Source records
§ §

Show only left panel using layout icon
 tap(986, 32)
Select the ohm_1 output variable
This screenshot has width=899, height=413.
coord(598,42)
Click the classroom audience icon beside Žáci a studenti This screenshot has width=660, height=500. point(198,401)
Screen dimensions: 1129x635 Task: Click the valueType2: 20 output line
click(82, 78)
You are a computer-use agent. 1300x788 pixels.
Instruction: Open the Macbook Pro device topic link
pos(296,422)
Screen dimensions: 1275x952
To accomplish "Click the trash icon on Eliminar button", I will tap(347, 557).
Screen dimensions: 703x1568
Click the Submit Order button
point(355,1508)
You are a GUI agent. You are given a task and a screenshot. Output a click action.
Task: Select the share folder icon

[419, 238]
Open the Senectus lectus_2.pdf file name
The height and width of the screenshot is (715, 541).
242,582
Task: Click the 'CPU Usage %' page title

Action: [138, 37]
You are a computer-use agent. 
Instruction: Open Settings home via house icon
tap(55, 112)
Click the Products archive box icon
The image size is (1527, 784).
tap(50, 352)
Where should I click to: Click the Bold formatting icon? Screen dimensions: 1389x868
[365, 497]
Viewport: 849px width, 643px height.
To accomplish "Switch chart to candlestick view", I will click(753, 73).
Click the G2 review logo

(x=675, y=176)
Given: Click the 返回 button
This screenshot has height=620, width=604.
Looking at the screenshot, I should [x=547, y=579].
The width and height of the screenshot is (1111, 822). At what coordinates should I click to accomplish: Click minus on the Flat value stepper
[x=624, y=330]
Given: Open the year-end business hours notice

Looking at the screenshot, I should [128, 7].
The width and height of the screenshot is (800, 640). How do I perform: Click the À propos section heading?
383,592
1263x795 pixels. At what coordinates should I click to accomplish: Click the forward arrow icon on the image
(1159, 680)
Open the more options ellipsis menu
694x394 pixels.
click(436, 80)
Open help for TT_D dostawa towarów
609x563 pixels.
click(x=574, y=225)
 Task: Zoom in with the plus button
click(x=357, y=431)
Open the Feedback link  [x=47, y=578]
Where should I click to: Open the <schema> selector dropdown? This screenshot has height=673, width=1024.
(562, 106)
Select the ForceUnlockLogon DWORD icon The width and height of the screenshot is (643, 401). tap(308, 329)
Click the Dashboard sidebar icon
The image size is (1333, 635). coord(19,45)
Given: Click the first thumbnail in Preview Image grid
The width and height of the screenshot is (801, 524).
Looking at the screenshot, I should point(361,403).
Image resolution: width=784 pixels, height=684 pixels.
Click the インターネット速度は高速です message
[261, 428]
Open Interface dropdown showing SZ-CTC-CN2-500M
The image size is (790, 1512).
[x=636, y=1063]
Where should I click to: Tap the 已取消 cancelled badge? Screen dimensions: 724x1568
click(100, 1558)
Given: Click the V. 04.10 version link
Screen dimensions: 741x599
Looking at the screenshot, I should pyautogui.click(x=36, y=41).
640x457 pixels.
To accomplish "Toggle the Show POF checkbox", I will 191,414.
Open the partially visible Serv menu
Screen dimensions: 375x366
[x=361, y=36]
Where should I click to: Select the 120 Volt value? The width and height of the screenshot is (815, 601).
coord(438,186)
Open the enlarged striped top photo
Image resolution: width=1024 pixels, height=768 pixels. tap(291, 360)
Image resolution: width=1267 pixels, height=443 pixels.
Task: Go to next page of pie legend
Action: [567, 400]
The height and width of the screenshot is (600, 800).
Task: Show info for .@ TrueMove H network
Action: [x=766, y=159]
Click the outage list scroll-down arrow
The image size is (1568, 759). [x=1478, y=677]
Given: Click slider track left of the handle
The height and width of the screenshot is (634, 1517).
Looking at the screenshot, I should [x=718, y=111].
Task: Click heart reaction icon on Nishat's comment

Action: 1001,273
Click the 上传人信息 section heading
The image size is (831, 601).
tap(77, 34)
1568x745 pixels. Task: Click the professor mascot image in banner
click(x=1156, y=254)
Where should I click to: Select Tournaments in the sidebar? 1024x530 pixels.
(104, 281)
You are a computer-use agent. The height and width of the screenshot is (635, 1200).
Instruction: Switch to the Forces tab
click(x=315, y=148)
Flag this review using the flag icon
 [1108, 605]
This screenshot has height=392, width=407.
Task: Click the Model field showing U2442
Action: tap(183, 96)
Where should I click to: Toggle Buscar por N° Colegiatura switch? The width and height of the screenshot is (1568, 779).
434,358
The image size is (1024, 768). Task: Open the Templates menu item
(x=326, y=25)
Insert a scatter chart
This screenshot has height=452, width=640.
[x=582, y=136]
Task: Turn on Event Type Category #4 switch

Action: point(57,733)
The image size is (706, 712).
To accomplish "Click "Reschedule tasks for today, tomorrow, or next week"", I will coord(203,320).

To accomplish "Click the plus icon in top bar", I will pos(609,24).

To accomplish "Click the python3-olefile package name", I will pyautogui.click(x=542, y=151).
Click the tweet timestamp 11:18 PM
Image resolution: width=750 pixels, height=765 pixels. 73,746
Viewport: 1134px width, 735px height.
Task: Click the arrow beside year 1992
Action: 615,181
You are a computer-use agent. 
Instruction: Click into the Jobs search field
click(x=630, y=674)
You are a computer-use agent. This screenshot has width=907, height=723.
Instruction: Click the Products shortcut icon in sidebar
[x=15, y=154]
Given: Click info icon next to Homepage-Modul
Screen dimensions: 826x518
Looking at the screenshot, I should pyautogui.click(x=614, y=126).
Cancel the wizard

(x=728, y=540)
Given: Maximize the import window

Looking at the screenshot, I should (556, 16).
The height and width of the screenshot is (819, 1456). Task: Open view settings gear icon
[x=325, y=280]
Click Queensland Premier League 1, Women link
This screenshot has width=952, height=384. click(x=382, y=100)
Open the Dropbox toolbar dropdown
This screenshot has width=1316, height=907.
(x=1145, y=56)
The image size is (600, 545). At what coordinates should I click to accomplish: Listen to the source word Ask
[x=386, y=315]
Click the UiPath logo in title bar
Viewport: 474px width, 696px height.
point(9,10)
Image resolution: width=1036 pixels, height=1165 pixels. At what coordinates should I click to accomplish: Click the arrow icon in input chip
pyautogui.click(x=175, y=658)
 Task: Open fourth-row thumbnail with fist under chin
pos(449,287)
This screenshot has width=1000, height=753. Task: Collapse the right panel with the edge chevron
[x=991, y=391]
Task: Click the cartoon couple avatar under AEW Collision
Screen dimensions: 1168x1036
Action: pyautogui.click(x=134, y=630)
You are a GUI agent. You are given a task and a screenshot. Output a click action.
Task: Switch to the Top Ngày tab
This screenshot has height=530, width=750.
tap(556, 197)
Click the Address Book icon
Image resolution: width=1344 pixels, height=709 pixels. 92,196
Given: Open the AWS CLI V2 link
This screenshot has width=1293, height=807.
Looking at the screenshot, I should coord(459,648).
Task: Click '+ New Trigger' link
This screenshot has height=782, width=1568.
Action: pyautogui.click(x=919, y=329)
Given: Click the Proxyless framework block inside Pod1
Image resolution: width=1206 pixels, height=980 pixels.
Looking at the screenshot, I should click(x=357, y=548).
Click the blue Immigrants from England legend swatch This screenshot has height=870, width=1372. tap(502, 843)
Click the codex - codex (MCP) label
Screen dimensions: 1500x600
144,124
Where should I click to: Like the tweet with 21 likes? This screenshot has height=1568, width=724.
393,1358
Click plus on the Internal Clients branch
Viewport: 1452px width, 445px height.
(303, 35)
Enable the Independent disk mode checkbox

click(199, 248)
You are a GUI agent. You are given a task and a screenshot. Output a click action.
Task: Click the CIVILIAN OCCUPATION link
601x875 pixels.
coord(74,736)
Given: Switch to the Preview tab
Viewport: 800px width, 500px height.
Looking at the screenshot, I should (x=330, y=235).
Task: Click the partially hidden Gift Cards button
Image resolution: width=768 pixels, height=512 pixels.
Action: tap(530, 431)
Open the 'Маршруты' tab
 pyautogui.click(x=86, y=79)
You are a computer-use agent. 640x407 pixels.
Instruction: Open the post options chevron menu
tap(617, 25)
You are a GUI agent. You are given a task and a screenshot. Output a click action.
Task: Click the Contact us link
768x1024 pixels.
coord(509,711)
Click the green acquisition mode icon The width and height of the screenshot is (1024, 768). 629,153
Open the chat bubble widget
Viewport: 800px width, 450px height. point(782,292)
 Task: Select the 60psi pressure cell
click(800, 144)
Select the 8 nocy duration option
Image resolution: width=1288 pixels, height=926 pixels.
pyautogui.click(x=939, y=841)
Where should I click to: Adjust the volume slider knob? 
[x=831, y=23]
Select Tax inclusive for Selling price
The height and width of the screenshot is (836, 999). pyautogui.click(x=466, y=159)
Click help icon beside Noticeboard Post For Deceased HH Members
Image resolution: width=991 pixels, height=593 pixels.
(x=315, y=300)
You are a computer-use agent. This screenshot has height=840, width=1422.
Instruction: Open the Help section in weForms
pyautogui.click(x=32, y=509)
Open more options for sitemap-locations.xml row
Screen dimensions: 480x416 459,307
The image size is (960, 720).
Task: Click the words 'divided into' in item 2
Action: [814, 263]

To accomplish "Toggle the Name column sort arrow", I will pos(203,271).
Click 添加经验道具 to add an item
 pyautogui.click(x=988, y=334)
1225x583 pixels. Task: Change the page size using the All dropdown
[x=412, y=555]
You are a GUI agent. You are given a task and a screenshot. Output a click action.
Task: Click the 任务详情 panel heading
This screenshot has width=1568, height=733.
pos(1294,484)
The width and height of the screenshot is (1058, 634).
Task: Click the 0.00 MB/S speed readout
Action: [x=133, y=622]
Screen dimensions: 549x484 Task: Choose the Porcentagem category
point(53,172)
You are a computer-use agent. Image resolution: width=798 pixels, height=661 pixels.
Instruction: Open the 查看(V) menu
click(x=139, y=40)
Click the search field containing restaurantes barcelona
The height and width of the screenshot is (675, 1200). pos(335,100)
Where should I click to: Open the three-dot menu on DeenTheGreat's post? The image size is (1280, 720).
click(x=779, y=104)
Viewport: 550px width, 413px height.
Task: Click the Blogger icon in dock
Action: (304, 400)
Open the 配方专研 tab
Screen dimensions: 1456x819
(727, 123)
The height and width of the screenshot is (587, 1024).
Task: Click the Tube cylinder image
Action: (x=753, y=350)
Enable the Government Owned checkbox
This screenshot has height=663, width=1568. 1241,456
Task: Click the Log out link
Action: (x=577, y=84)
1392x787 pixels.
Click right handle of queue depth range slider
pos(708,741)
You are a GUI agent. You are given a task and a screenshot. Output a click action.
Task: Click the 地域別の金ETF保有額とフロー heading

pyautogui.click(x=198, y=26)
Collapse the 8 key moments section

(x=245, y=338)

§ §

What to work on:
In the records above, the lines containing the string "Preview" should be counted; give only the total.

Worked solution:
2